How can I split a text file into 70% and 30% using the split command ?
-
Are you wedded to using the split command? If not, you can easily do this with straight text manipulation, certainly using perl or python. As long as the file is not too wrong, read it in to memory as a string, then split the string. If the file is too big, then more work is needed. – Faheem Mitha Mar 28 '11 at 09:20
-
@Faheem Mitha The file is 64MB. I like the idea to use split because it is faster than writing code. I was wonder now if I specify the number of lines corresponding 70% of the file, I get a big file and a small file.
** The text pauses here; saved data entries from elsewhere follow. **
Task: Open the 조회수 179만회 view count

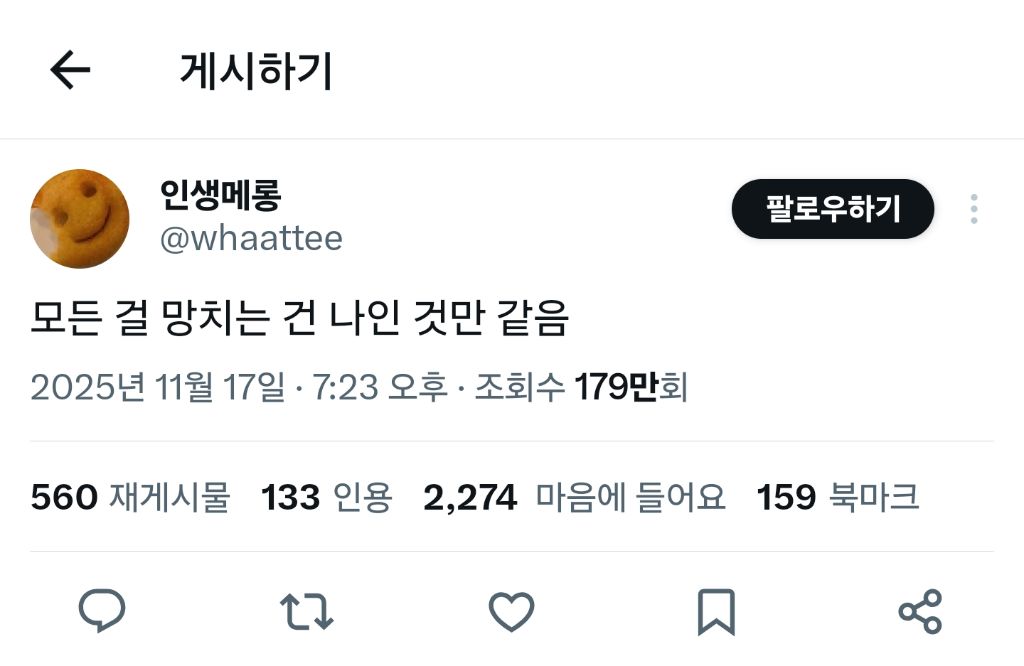Action: tap(581, 387)
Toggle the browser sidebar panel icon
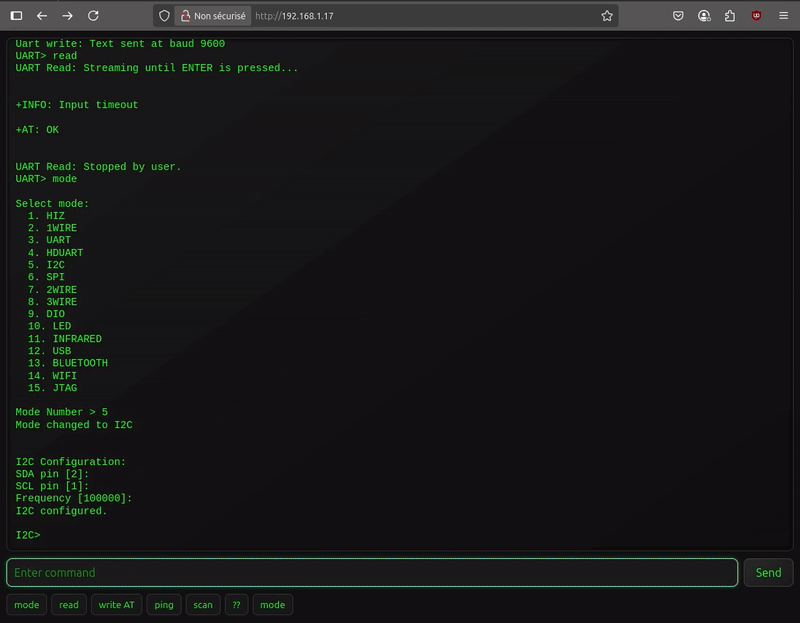800x623 pixels. 16,16
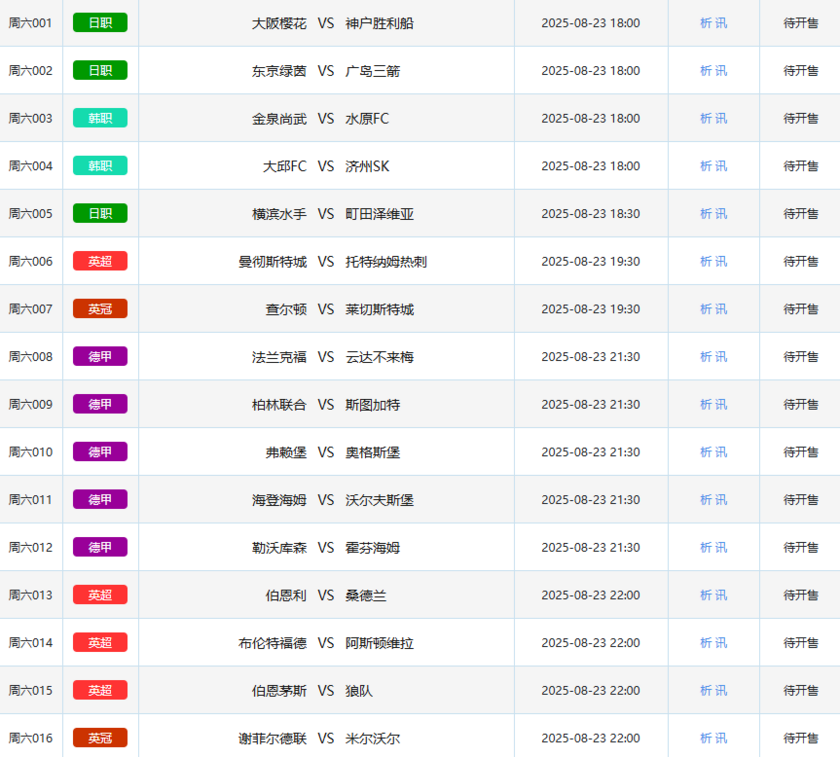Click team name 阿斯顿维拉
Image resolution: width=840 pixels, height=757 pixels.
click(379, 643)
Shouldn't it work ? – aneuryzm Mar 28 '11 at 09:23
-
And yes.. it worked.. Should I delete the question ? – aneuryzm Mar 28 '11 at 09:29
-
Up to you, but not necessary. – Faheem Mitha Mar 28 '11 at 09:36
-
Please share your answer. (http://meta.stackexchange.com/questions/12513/should-i-not-answer-my-own-questions) – dogbane Mar 28 '11 at 09:48
4 Answers
The commands below will work for percentages above 50% (if you want to split only into two files), quick and dirty approach.
1) split 70% based on lines
split -l $[ $(wc -l filename|cut -d" " -f1) * 70 / 100 ] filename
2) split 70% based on bytes
split -b $[ $(wc -c filename|cut -d" " -f1) * 70 / 100 ] filename

- 7,964
-
3On MacOSX wc sometimes returns the number of lines with a space in front of it, something that breaks this script. First piping to xargs will remove those spaces and make things work again:
– Emil Stenström Jan 22 '18 at 09:19split -l $[ $(wc -l filename | xargs | cut -d" " -f1) * 70 / 100 ] filename
You could use csplit
to split into two pieces (using any percentage) e.g. first piece - first 20% of lines, second piece - the remaining 80% of lines:
csplit infile $(( $(wc -l < infile) * 2 / 10 + 1))
$(wc -l < infile)
: total number of lines
2 / 10
: percentage
+1
: add one line because csplit
splits up to but not including line N
You can only split based on lines though.
Basically, as long as you have the line number via $(( $(wc -l < file) * 2 / 10))
you can use any line-oriented tool:
sed 1,$(( $(wc -l < infile) * 2 / 10))'{
w 20-infile
d
}' infile > 80-infile
or, even cooler:
{ head -n$(( $(wc -l < infile) * 2 / 10)) > 20-infile; cat > 80-infile; } <infile
though some head
s are dumb and won't comply with the standards so this won't work on all setups...

- 82,805
{ BS=$(($(wc -c <file) * $P / 100))
dd count=1 bs="$BS" >file1; cat
} <file >file2 2>/dev/null
...should work for this simple case because you're only splitting once - and so probably split
is a little overkill. So long as the file is seekable, dd
will only do a single read()
on <stdin
, and so cat
is left to begin its read()
at whatever point dd
leaves it.
If the file is large then a count=1 bs=$big_ol_num
could get a little unwieldy, and it can be blocked out with some extra - yet simple - shell math.
A non-seekable input - like from a pipe - might skew dd
's results, though this can be handled as well w/ GNU dd
's iflag=fullblock
.

- 58,310
The following code using head
and tail
works with any ratio (40 to 60 in this case):
export FILE_NAME=train.vw
head -n $[ $(wc -l ${FILE_NAME}|cut -d" " -f1) * 40 / 100 ] ${FILE_NAME} > train_40.vw
tail -n +$[ ($(wc -l ${FILE_NAME}|cut -d" " -f1) * 40 / 100) + 1 ] ${FILE_NAME} > train_60.vw

- 101